Następnie zaczynają się inicjacje, oczywiście nie tylko te sceniczne – jest seks, alkohol, ciężkie narkotyki. Autorzy filmu grają na emocjach – wydobywają najbardziej dramatyczne chwile z życia Piaf – śmierć jej kochanka, słynnego boksera, w katastrofie lotniczej, zabójstwo prawdziwego odkrywcy jej talentu wskutek wojny gangów, z którymi Piaf również miała styczność. Artystka oczywiście w końcu wszystkiego bardzo żałuje, chociaż w tytule nic na to nie wskazuje (ale tytuł szlagieru jako tytuł filmu to także niezły chwyt).
Mamy kilka wspaniałych utworów Piaf, które bronią się znakomicie. Ale one są mistrzostwem samym w sobie. Aż w końcu ostatni element przepisu – odtwórczyni głównej roli. Nagrodzona Oskarem Marion Cottilard jest fenomenalna – upodobniła się do wielkiej artystki, zespoliła z jej wizerunkiem, zapożyczając nie tylko wygląd, lecz również głos, gesty, zachowania.
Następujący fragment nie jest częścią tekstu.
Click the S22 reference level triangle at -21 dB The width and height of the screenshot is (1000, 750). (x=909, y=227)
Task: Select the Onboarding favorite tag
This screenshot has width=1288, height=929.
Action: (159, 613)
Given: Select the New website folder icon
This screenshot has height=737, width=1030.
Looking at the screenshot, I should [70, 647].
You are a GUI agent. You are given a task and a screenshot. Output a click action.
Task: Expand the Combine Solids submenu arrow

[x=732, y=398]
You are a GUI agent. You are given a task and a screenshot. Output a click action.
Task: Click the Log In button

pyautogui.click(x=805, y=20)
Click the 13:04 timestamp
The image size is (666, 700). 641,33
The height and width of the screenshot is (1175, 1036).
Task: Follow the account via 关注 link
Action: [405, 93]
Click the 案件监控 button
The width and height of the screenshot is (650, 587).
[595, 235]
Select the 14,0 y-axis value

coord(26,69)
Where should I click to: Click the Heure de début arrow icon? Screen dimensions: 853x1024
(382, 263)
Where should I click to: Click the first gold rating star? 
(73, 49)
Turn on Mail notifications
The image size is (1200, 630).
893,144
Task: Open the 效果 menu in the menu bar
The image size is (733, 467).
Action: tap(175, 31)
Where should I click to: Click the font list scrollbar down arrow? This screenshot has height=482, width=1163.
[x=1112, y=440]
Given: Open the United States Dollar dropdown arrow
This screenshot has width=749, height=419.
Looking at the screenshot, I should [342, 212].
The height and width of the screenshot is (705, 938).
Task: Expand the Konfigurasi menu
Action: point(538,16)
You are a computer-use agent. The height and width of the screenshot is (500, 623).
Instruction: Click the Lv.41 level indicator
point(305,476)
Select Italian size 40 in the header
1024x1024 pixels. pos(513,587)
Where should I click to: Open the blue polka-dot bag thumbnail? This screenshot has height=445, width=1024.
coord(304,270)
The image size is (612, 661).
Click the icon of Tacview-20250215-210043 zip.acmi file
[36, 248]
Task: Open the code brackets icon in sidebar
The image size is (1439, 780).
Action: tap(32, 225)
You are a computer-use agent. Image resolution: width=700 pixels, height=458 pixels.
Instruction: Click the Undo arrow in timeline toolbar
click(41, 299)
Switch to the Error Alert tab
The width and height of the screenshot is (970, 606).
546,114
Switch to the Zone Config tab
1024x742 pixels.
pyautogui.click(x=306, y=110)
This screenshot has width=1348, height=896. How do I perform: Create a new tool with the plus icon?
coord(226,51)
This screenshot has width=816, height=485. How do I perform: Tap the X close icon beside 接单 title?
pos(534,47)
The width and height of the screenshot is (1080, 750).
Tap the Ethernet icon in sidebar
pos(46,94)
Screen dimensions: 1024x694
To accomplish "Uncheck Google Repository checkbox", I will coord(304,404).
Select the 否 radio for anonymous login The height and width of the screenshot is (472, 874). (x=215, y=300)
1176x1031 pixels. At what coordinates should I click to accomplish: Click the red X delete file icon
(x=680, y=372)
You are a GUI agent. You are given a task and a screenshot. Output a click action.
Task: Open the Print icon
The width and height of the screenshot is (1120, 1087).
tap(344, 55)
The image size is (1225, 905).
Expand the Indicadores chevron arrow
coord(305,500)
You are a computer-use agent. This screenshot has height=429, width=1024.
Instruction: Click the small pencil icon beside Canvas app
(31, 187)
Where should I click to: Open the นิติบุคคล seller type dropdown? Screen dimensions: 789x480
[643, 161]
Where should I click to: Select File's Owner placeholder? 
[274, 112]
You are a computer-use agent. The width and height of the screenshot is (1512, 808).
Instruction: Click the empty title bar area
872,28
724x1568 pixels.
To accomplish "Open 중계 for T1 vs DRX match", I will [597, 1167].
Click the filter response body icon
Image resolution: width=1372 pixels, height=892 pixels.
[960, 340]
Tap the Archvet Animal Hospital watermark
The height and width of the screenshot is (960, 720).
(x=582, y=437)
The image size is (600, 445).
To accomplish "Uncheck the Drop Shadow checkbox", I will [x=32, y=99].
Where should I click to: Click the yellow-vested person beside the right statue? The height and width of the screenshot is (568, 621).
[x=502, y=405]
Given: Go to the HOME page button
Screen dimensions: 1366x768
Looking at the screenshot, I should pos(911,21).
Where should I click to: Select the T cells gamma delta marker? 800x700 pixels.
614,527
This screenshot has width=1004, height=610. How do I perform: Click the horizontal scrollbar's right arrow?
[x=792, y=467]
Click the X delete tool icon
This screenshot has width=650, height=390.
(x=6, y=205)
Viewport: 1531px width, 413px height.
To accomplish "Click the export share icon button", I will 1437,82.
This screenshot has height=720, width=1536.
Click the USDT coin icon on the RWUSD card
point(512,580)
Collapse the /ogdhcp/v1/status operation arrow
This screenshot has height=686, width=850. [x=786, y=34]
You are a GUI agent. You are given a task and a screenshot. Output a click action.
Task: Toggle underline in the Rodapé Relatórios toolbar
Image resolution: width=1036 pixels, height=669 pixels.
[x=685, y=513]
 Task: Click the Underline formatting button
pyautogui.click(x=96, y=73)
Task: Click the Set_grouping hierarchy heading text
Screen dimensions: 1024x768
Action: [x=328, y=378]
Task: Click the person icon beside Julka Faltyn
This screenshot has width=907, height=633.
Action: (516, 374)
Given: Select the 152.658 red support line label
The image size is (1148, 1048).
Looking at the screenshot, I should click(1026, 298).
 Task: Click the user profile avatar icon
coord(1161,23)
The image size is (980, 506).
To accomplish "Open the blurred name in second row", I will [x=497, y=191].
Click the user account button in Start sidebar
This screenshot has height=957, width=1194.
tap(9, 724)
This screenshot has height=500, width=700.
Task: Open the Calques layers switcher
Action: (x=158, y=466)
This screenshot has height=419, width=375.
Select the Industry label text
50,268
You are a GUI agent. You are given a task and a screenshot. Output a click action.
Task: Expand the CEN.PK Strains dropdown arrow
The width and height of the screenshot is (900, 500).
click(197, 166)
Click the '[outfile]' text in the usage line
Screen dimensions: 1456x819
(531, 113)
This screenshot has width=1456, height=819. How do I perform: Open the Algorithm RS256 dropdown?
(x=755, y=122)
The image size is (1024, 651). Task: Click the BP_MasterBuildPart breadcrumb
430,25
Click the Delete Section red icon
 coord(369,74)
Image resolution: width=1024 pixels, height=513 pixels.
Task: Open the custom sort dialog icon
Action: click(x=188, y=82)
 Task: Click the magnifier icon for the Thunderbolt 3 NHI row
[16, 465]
Teraz należy napisać dlaczego, poza ostatnimi dwoma składnikami, biografia tak skonstruowana jest niezjadliwa. To takie ślizganie się po mieliznach, pójście na łatwiznę. Chciałbym, żeby twórcy bardziej przenikliwie potraktowali życiorys Piaf, wydobyli z niego nie tylko dramaty, lecz również zagłębili się w jej muzykę, proces tworzenia, który jest tu potraktowany po macoszemu. To nie jest film o artyście, o wielkości, szaleństwie i emocjach, związanych z muzyką, lecz o trudnym życiu i jeszcze trudniejszym wejściu w świat sławy i pieniędzy.
Być może nie powinienem zbyt wiele wymagać – takie biografie świetnie się sprzedają. Ale jakoś szkoda mi Raya Charlesa, Johnny’ego Casha i Edith Piaf, bo z ich historii można było wycisnąć więcej, a tak pamiętam tylko jak się narkotyzowali.
Za każdym razem o geniusz ocierał się odtwórca głównej roli, co potwierdza, że sztuka aktorska, nawet w takich nieudanych filmach, broni się na całej linii.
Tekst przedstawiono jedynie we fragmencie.